The input
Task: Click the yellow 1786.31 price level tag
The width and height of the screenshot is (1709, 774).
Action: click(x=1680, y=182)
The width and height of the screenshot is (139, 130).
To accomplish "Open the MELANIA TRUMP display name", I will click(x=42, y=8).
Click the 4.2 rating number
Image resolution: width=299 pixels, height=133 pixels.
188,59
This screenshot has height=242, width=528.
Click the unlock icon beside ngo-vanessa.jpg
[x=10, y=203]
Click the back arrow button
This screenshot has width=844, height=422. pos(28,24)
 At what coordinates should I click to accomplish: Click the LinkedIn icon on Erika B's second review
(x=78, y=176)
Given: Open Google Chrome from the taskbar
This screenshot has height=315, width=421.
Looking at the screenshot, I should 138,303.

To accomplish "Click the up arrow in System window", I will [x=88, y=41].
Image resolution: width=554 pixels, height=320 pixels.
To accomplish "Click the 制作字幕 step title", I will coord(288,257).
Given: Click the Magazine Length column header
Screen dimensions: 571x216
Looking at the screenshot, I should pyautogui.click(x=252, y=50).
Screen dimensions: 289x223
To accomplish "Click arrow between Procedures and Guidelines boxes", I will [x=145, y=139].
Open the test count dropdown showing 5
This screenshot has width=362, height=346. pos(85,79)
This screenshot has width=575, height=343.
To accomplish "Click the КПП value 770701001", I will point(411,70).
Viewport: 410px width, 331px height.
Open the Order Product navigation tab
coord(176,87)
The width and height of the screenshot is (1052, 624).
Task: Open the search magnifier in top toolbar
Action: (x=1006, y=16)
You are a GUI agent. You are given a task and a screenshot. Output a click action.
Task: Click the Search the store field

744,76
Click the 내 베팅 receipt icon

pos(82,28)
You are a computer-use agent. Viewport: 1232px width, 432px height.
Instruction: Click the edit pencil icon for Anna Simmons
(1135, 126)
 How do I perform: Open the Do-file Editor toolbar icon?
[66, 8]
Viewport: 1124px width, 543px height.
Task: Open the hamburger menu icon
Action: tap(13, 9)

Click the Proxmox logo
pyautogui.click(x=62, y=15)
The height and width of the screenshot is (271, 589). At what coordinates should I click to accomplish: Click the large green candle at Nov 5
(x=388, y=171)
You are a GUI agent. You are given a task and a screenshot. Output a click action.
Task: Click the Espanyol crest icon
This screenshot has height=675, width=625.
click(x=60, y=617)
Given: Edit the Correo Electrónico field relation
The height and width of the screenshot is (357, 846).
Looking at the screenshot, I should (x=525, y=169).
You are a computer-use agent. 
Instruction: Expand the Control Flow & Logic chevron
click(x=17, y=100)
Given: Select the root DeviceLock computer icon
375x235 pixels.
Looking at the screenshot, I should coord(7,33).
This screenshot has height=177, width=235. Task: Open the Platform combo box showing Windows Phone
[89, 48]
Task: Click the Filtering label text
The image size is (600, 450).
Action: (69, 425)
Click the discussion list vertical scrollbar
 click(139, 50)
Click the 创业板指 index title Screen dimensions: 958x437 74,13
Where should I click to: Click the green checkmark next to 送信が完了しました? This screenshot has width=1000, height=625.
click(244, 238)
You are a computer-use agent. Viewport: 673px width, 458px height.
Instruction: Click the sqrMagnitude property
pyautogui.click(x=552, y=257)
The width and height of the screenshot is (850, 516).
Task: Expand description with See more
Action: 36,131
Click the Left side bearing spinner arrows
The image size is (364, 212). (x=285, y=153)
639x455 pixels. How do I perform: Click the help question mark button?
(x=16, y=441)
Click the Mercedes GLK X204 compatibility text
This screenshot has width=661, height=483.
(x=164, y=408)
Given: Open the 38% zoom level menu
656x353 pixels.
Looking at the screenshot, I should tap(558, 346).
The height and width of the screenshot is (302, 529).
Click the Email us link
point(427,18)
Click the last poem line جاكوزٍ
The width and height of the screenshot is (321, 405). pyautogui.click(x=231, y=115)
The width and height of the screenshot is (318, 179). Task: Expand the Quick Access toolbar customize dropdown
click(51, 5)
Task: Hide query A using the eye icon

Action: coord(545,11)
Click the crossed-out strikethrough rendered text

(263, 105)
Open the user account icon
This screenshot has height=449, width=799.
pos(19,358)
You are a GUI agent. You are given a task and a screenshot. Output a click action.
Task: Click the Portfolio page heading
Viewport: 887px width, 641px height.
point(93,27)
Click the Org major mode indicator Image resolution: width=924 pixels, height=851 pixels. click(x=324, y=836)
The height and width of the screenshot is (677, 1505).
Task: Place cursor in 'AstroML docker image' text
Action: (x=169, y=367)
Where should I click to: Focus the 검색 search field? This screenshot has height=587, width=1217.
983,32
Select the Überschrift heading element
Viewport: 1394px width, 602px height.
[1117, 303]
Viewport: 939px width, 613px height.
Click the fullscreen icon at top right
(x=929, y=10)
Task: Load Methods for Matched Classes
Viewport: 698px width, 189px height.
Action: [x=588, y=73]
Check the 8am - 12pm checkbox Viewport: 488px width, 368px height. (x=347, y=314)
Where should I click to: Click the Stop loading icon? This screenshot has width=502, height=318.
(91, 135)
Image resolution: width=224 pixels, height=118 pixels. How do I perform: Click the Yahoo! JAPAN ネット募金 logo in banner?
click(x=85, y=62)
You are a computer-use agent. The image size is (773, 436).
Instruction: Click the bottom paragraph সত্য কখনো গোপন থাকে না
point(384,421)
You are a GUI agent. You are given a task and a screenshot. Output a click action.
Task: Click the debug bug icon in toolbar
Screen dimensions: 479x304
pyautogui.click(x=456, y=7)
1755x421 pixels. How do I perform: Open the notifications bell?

Directions for this task
From the material given, work out how many lines hold the string "computer"; state that number and nothing further.

Output
5